*** SUPPLIED MATERIAL Section Begins ***

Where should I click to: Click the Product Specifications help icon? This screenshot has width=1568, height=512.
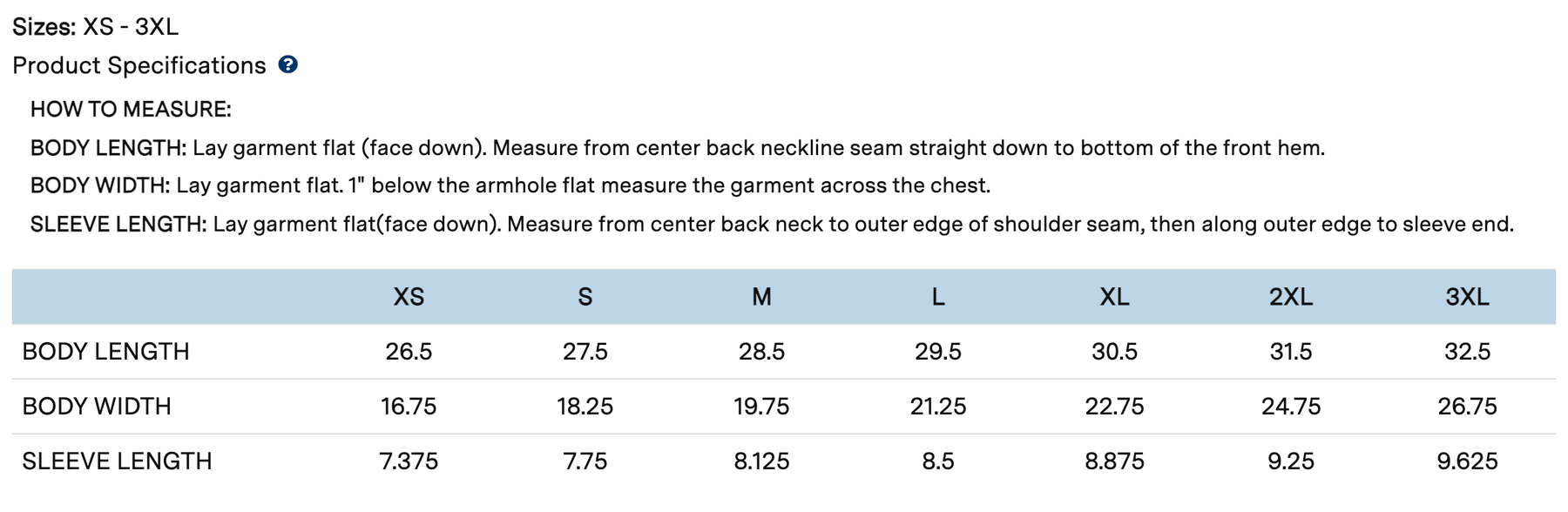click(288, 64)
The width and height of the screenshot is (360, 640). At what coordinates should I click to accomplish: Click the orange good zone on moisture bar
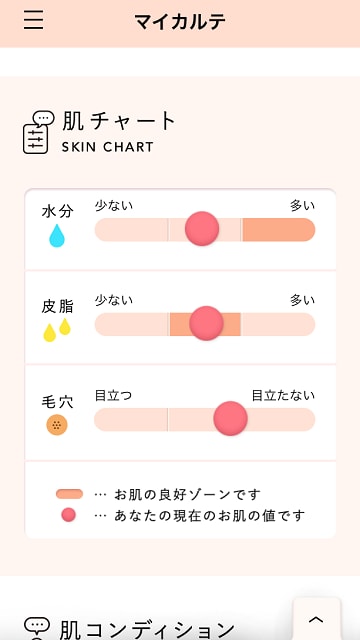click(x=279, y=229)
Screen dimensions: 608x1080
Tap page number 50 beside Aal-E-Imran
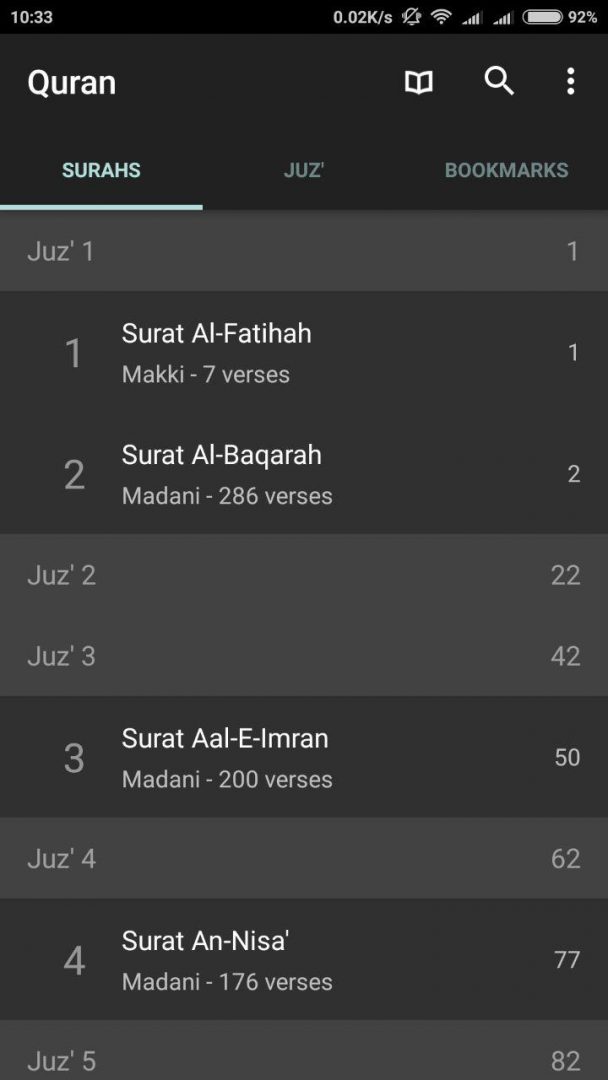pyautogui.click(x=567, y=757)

*** SUPPLIED MATERIAL Section Ends ***

> [EXERCISE PROMPT]: The line with "The width and" and each line after it, through the final line of the data, are to be duplicated exactly, with pictures left out and nothing more included.

> [SOLUTION TO THIS PROBLEM]:
The width and height of the screenshot is (360, 640). At what coordinates should I click to accomplish: Click the orange good zone on moisture bar
click(x=279, y=229)
Screen dimensions: 608x1080
Tap page number 50 beside Aal-E-Imran
pyautogui.click(x=567, y=757)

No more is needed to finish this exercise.